Return every line of the listing below, unchanged, from its first line to the line holding "This screenshot has width=719, height=403.", that line included.
[[ SOURCE DATA open ]]
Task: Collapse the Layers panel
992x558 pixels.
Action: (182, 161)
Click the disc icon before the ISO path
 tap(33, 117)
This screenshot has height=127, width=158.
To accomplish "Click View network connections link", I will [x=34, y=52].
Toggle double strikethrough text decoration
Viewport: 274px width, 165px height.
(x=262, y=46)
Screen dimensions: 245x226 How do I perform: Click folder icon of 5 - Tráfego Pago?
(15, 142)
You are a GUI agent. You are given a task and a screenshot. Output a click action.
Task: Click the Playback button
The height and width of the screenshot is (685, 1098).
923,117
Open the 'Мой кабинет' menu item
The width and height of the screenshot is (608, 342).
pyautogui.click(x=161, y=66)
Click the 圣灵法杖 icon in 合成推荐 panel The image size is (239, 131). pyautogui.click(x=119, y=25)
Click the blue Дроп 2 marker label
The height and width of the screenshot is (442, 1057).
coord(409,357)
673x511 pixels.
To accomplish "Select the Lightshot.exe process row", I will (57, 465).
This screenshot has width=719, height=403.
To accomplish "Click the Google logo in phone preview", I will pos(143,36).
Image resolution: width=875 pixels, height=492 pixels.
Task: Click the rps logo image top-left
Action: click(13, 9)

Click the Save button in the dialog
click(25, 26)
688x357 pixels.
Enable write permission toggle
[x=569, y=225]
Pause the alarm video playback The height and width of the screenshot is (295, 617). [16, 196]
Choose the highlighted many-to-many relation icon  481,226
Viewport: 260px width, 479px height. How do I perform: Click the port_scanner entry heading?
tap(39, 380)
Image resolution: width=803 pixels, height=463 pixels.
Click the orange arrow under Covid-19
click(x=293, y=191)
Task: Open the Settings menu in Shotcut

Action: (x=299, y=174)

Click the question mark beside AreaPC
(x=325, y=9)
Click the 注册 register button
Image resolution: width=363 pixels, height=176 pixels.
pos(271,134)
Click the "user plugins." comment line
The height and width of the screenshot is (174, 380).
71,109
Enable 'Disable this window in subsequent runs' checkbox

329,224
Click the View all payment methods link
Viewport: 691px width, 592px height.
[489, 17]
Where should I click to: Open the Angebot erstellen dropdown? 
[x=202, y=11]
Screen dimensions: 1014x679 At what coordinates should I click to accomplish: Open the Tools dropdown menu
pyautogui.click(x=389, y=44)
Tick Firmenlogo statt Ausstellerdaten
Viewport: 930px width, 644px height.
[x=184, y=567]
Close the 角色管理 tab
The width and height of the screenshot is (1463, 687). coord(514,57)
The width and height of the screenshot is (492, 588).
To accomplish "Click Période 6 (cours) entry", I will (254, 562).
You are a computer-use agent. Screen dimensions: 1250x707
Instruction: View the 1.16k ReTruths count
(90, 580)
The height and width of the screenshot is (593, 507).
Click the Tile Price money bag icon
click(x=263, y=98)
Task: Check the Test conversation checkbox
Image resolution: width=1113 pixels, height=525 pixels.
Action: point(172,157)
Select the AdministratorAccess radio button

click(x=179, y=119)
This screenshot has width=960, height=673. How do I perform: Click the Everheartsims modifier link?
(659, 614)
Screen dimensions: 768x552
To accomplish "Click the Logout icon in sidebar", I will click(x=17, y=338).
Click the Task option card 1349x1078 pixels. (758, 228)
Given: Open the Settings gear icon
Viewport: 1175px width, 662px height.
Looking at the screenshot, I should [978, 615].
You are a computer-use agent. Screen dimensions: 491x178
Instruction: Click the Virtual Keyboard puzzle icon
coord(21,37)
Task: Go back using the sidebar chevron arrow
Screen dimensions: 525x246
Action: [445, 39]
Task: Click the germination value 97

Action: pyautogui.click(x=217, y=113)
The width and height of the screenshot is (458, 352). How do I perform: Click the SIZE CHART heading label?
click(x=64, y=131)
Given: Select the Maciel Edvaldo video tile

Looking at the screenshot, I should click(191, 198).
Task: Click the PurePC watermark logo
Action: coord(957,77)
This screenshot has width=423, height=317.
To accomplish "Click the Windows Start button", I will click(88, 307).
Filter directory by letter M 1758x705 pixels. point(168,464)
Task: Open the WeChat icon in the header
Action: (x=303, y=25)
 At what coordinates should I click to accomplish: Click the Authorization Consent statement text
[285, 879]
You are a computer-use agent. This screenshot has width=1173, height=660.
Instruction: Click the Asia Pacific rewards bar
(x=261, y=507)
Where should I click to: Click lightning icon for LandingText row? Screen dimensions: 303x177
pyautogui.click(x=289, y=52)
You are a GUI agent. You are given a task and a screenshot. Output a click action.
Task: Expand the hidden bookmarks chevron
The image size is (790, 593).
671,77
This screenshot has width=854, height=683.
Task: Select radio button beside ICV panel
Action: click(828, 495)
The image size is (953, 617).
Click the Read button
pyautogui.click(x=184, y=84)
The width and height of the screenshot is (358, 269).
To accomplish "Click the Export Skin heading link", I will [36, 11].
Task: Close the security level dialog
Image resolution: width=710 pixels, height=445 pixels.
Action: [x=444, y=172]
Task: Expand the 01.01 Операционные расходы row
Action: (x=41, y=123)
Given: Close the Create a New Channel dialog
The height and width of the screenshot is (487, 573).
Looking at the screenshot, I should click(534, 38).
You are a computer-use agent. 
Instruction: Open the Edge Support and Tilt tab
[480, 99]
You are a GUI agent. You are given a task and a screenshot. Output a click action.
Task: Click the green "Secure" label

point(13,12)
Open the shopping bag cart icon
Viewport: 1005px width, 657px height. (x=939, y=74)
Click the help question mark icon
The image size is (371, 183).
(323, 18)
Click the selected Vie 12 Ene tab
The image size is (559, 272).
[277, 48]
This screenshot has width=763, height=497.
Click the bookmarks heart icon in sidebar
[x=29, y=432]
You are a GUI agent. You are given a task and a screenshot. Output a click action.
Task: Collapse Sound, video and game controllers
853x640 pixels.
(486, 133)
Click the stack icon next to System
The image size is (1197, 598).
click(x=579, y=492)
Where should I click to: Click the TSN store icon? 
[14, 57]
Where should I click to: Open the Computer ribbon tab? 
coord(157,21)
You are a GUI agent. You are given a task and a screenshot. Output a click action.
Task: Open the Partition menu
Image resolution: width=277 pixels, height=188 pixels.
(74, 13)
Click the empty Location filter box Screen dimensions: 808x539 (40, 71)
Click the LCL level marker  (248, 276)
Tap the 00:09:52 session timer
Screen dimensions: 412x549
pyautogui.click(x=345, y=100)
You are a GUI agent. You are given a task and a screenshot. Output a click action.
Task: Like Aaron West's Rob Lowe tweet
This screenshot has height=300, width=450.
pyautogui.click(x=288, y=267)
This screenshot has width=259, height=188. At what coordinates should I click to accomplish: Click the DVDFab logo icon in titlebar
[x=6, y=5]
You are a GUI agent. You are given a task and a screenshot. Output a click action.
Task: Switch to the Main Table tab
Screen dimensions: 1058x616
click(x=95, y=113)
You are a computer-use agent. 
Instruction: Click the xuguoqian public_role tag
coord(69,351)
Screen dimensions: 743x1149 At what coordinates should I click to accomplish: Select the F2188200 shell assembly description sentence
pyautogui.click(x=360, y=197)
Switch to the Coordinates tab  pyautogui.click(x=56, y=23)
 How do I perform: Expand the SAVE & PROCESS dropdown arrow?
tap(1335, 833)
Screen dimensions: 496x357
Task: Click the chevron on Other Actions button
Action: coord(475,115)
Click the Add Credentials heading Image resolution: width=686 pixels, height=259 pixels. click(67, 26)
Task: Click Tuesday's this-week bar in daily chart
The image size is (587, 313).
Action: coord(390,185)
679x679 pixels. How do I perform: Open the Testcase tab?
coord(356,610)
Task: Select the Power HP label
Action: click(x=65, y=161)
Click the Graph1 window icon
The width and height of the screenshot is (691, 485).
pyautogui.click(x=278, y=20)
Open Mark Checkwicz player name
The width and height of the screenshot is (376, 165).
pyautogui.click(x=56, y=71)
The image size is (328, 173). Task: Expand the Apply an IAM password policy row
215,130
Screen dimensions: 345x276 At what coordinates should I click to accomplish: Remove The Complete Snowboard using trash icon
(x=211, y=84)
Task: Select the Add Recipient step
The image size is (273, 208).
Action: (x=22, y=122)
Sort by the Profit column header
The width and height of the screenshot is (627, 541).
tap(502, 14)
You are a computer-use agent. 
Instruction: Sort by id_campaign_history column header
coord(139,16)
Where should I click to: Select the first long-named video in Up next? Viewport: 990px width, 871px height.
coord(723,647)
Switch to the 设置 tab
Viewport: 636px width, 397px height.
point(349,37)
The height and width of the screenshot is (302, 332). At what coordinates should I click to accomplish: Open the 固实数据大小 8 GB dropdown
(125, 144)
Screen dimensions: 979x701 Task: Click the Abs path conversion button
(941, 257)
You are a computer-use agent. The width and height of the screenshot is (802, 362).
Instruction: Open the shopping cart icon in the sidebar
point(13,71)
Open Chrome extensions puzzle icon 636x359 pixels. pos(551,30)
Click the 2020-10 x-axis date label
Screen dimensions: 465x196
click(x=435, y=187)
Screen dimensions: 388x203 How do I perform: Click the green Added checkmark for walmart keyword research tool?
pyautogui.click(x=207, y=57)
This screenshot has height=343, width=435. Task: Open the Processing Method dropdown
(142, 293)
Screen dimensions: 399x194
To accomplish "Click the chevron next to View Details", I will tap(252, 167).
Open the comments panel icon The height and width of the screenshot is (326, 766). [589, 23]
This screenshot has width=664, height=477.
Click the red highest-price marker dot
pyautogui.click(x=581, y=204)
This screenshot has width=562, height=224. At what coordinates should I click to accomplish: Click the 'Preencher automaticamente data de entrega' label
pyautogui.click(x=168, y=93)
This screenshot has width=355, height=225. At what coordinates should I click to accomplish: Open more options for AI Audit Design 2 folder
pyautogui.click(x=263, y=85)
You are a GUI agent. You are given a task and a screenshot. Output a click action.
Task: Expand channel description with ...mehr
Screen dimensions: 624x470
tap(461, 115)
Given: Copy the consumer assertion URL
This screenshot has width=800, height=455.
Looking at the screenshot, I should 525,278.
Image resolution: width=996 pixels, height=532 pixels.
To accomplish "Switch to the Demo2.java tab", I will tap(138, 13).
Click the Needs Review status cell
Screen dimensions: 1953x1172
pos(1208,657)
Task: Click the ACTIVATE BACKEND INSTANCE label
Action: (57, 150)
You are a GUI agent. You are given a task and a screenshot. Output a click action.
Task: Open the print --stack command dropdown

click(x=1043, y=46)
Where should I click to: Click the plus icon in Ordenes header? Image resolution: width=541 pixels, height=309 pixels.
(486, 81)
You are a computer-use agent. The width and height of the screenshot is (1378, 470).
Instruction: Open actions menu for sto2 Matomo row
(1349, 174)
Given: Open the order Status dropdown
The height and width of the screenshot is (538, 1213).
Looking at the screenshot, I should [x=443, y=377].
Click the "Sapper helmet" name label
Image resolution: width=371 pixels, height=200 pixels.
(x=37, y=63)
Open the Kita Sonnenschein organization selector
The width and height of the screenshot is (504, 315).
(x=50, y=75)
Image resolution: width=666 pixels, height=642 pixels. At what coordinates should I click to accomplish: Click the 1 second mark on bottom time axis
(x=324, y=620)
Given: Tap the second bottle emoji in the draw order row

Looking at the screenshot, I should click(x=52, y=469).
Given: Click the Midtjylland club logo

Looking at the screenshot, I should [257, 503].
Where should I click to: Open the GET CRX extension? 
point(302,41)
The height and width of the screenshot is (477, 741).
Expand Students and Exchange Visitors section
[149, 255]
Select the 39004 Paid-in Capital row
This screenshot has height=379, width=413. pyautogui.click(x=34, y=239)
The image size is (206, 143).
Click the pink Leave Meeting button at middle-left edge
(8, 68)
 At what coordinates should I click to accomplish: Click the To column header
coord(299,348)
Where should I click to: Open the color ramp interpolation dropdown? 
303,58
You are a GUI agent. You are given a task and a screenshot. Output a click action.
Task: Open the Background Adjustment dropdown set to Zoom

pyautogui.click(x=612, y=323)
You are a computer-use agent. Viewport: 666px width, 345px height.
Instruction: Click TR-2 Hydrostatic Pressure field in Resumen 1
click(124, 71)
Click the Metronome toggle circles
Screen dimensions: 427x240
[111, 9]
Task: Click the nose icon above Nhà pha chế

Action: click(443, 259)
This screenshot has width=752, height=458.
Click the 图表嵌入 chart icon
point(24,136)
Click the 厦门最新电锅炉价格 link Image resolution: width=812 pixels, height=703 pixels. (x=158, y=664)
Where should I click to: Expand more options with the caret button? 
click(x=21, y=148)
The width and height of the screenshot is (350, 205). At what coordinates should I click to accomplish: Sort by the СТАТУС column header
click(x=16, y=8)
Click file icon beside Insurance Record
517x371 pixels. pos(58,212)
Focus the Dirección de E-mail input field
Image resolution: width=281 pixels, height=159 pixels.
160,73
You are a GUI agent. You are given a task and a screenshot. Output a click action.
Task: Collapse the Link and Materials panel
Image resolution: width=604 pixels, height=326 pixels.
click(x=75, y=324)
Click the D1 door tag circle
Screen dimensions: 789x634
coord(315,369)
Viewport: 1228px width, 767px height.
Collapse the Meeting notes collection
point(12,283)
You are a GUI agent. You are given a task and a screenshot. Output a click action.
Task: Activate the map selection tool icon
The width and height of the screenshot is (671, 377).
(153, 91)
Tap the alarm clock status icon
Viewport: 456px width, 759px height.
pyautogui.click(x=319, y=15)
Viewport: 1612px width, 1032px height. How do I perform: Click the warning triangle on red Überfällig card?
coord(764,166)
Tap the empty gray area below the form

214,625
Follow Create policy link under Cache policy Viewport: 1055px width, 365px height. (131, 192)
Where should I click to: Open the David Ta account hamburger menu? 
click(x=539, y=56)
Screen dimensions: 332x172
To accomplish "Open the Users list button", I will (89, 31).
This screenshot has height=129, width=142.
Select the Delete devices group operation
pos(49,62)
[[ SOURCE DATA closed ]]
→ **ANSWER TO THIS PROBLEM**
Task: Collapse the Layers panel
992x558 pixels.
Action: (182, 161)
Click the disc icon before the ISO path
 tap(33, 117)
This screenshot has height=127, width=158.
To accomplish "Click View network connections link", I will [x=34, y=52].
Toggle double strikethrough text decoration
Viewport: 274px width, 165px height.
(x=262, y=46)
Screen dimensions: 245x226 How do I perform: Click folder icon of 5 - Tráfego Pago?
(15, 142)
You are a GUI agent. You are given a task and a screenshot. Output a click action.
Task: Click the Playback button
The height and width of the screenshot is (685, 1098).
923,117
Open the 'Мой кабинет' menu item
The width and height of the screenshot is (608, 342).
pyautogui.click(x=161, y=66)
Click the 圣灵法杖 icon in 合成推荐 panel The image size is (239, 131). pyautogui.click(x=119, y=25)
Click the blue Дроп 2 marker label
The height and width of the screenshot is (442, 1057).
coord(409,357)
673x511 pixels.
To accomplish "Select the Lightshot.exe process row", I will (57, 465).
This screenshot has width=719, height=403.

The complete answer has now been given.